Wednesday, March 14, 2018
[Extensions of Remarks] [Pages E306-E307]
ANNIVERSARY OF THE SINKING OF THE USS HOUSTON
Tuesday, March 13, 2018
Mr. GENE GREEN of Texas. Mr. Speaker, I rise today to bring your attention to a memorial ceremony for the men who served aboard the USS Houston (CA-30) held this month in Sam Houston Park in my hometown of Houston. Descendants of the sailors and Marines of the "Flagship" of the U.S. Asiatic Fleet that was sunk by Imperial Japanese Naval forces on March 1, 1942 which honored their bravery and determination. Seventy-six years ago, the American heavy cruiser USS Houston (CA-30) and Australian light cruiser HMAS Perth, outnumbered and outgunned by an Imperial Japanese Navy Battle Fleet, fought to the last in the Sunda Strait between Sumatra and Java. Both went down with their captains aboard and their guns still firing. Nearly 1,000 Allied servicemen perished. It marked the end of the U.S. Asiatic Fleet and the naval forces of the American-British-Dutch-Australian (ABDA) Command. As the crews abandoned the sinking ships, Japanese sailors machine- gunned the decks and the men in the oil-soaked sea. Only 368 sailors and Marines, including four Chinese stewards and mess attendants from the Houston, made it to shore where they were taken as POWs of Japan. Some were held in a POW camp on Java, eight officers were sent to Japan to corporate POW camps, and others to the infamous Changi Prison in Singapore. Most, 220 of the survivors were shipped to Burma to be slave laborers constructing the Thai-Burma Death Railway.
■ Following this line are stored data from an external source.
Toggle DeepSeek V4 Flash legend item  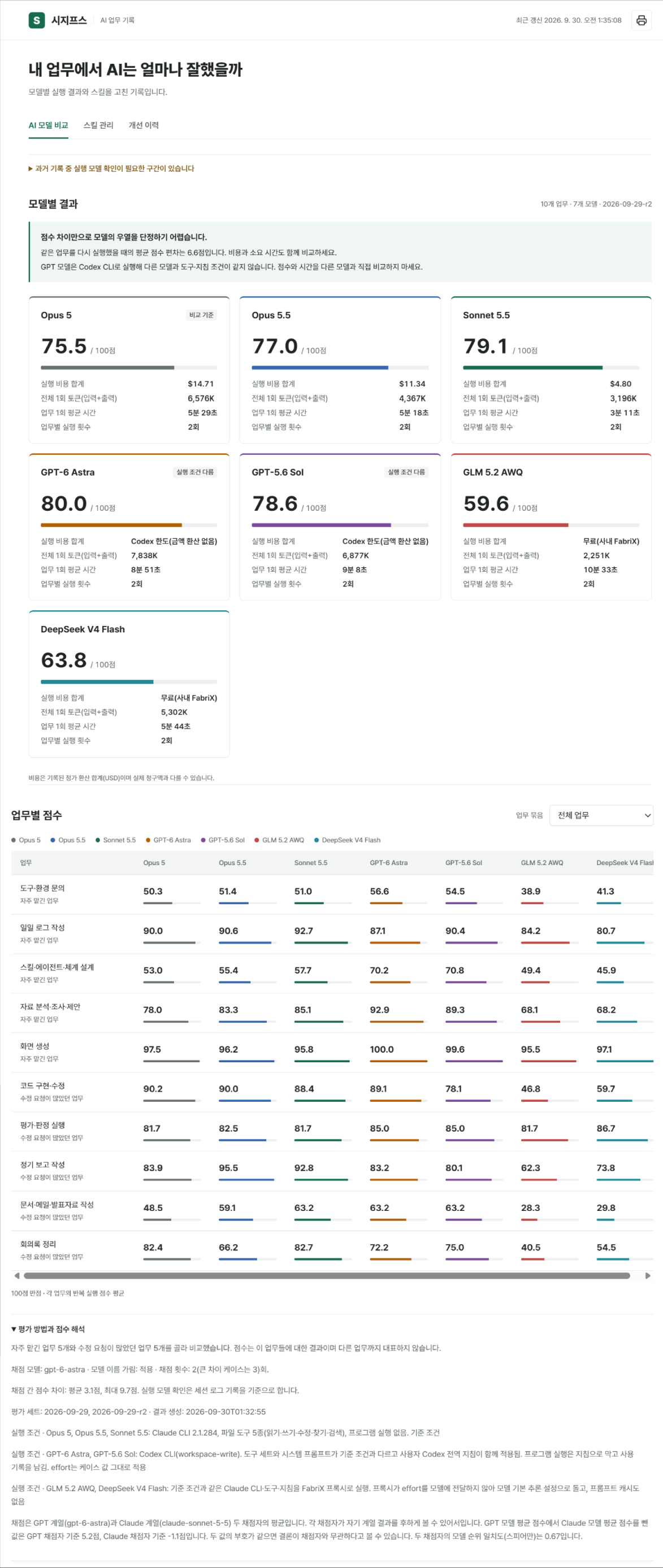pyautogui.click(x=347, y=840)
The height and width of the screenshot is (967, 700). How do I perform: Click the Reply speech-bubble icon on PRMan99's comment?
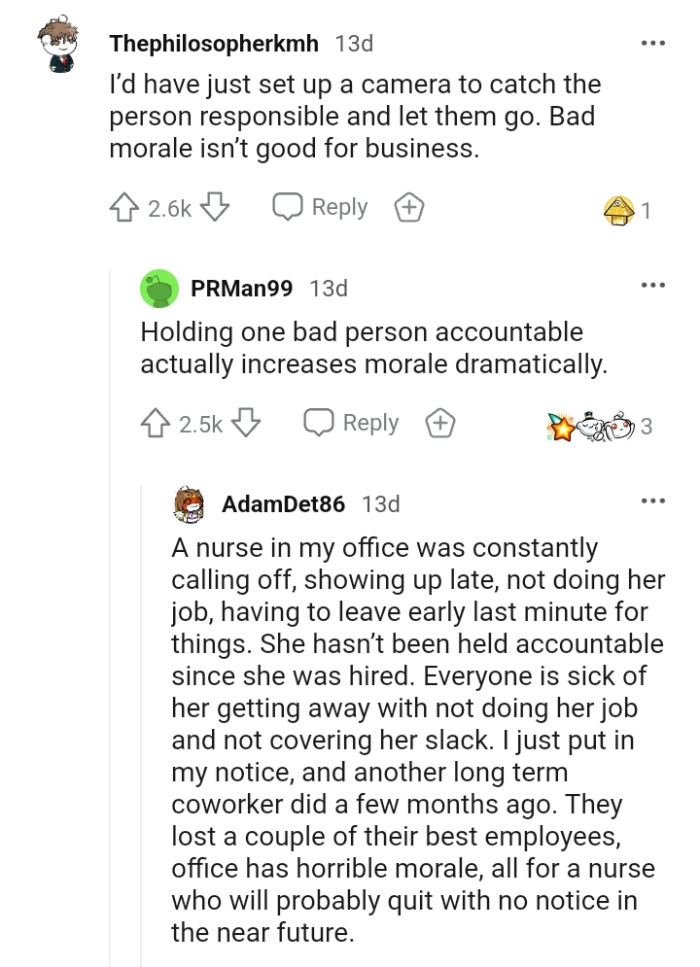pos(318,423)
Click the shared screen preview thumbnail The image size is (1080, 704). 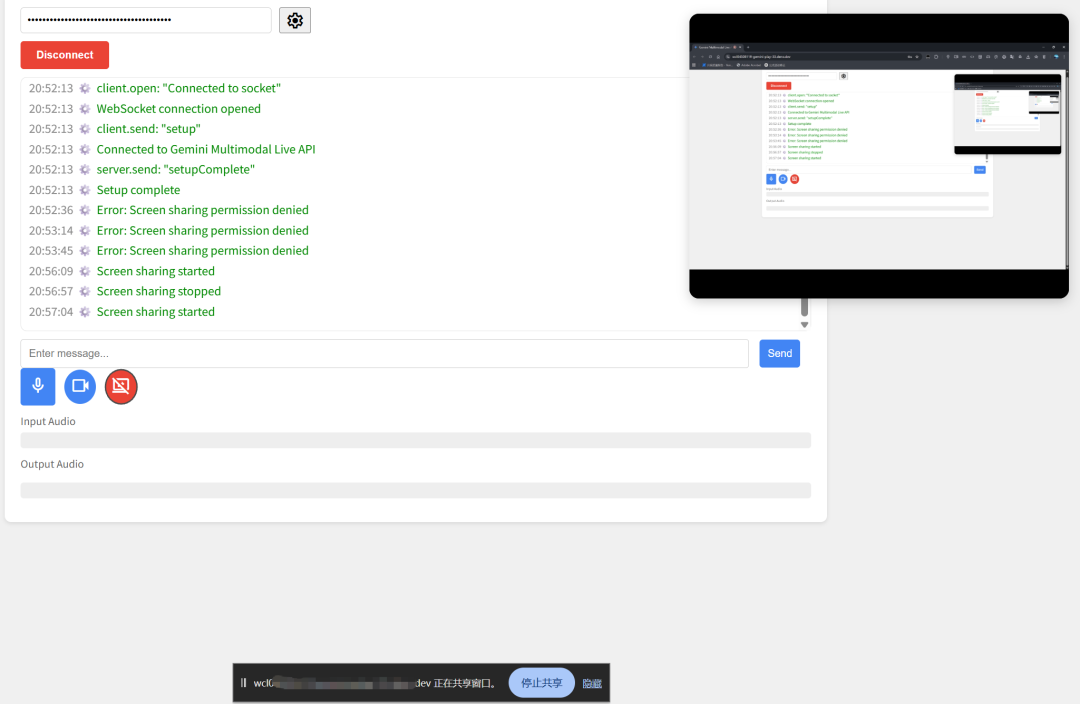click(878, 156)
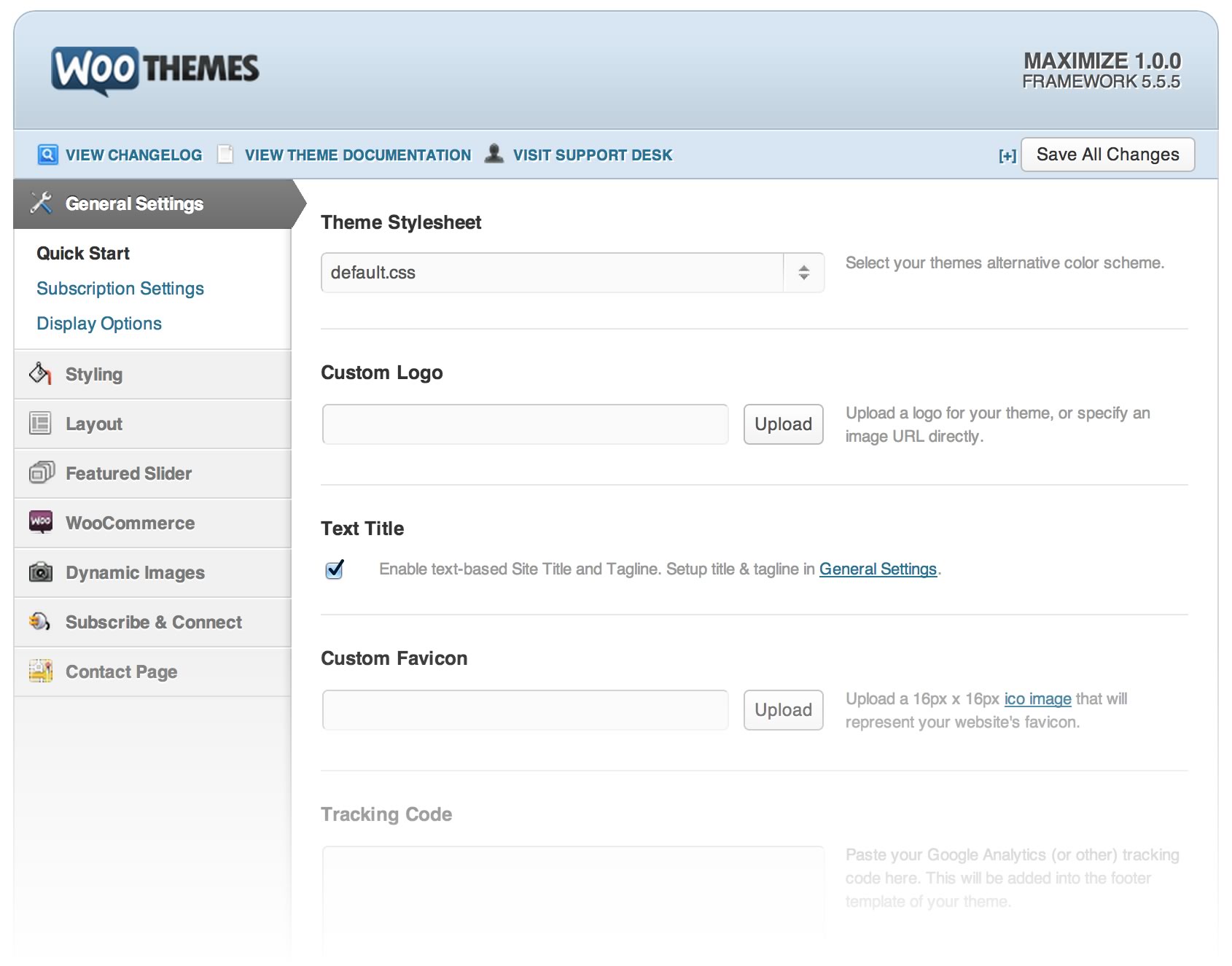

For the next three and one-half years, the surviving men of the Houston and Perth suffered together through humiliation, degradation, physical and mental torture, starvation and horrible tropical diseases. Only 291 men from the Houston's complement of 1008, and 214 of the Perth's complement of 681, returned home after the War. This shared history speaks to the American spirit and grit as well as to our enduring alliance with Australia. Back in Houston, Texas, news of the destruction of the warship hit the city hard. The result was a mass recruiting drive for volunteers to replace the lost crew. On Memorial Day 1942, a crowd of nearly 200,000 witnessed 1,000 ``Houston Volunteers'' inducted into the Navy. An accompanying bond drive raised over $85 million, enough to pay for a new cruiser and an aircraft carrier, the USS San Jacinto. According to a 1949 Houston Chronicle article commemorating the event, word of the ship's fate ``aroused a fever pitch of patriotism'' in the city. ``Her loss made the war something more of a personal conflict to more than half a million people,'' the article reads. "Official news of her destruction . . . slapped the city squarely between the eyes, and set off a series of events that stands unequaled in the nation." So this week, we pause to remember the brave men of the USS Houston (CA-30) who inspired their country and who gave so much to fight tyranny in the Pacific. They who "Still Stand Watch Over Sunda Strait" represent our enduring commitment to liberty. And I thank the American Defenders of Bataan and Corregidor Memorial Society and the USS Houston CA-30 Survivors' Association and Next Generations for ensuring that the sacrifice and lessons of this greatest generation is remembered and honored.